### [Document section]
════════════════════
The third issue is psychological in nature: the fear factor. The Nigerian Mafioso is united in its pathological hatred and or trepidation for Buhari. Despite the fact that Buhari would have to govern under a different democratic climate, those folks are still scared to their pants about what Buhari’s government portends for members of the privilegentsia. As a matter of fact, this is the veritable source of all smear campaign and fear-mongering against Buhari. But APC has more than enough technocrats in and outside its fold to help Buhari do his job in a civilised manner. There is no doubt that PDP is hoping that APC would indulge in some fanciful experimentation by picking a candidate less formidable than Buhari.
I will not write off the chances of other aspirants but none could be brighter than that of Buhari. In Buhari, APC has a ready candidate who can go to the battlefield with passionate troops. The others are still too scattered to assemble both the troops and arsenal of war. The almost bizarre and blistering attack against Buhari is symptomatic of one fact; that he is the best choice against a Party as entrenched as PDP. I believe the ship of Atiku has almost hit the rocks after sailing repeatedly in the stormy sea of PDP. As for Kwankwaso, his boat is not yet big enough to navigate in the wild waters of Nigeria.
════════════════════
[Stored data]

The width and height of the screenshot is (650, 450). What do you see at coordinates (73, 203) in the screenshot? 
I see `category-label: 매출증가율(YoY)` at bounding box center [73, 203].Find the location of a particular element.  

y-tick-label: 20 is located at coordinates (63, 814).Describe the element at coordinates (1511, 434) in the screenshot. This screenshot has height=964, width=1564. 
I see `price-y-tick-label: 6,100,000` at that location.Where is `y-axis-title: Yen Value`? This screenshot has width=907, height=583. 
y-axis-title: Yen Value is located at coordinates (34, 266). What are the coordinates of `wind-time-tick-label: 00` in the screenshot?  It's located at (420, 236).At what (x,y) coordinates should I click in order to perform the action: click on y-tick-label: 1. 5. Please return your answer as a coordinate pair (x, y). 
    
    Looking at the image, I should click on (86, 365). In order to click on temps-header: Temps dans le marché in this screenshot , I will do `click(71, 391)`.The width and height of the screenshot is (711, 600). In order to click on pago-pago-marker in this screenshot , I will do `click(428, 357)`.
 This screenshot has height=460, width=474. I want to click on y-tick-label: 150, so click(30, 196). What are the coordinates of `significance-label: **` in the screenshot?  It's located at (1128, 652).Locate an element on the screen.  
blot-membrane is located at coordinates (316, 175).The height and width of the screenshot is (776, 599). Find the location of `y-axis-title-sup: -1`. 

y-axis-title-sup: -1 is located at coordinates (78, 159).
════════════════════
### [Assigned task A]
In the piece on Buhari's candidacy, what does the writer name as the third issue?
### [Assigned task B]
From the piece on Buhari's candidacy, extract word for word the passage that opens with the words containing "The third issue" and closes with "formidable than Buhari.".

### [Written response A]
The fear factor, an issue psychological in nature.

### [Written response B]
The third issue is psychological in nature: the fear factor. The Nigerian Mafioso is united in its pathological hatred and or trepidation for Buhari. Despite the fact that Buhari would have to govern under a different democratic climate, those folks are still scared to their pants about what Buhari’s government portends for members of the privilegentsia. As a matter of fact, this is the veritable source of all smear campaign and fear-mongering against Buhari. But APC has more than enough technocrats in and outside its fold to help Buhari do his job in a civilised manner. There is no doubt that PDP is hoping that APC would indulge in some fanciful experimentation by picking a candidate less formidable than Buhari.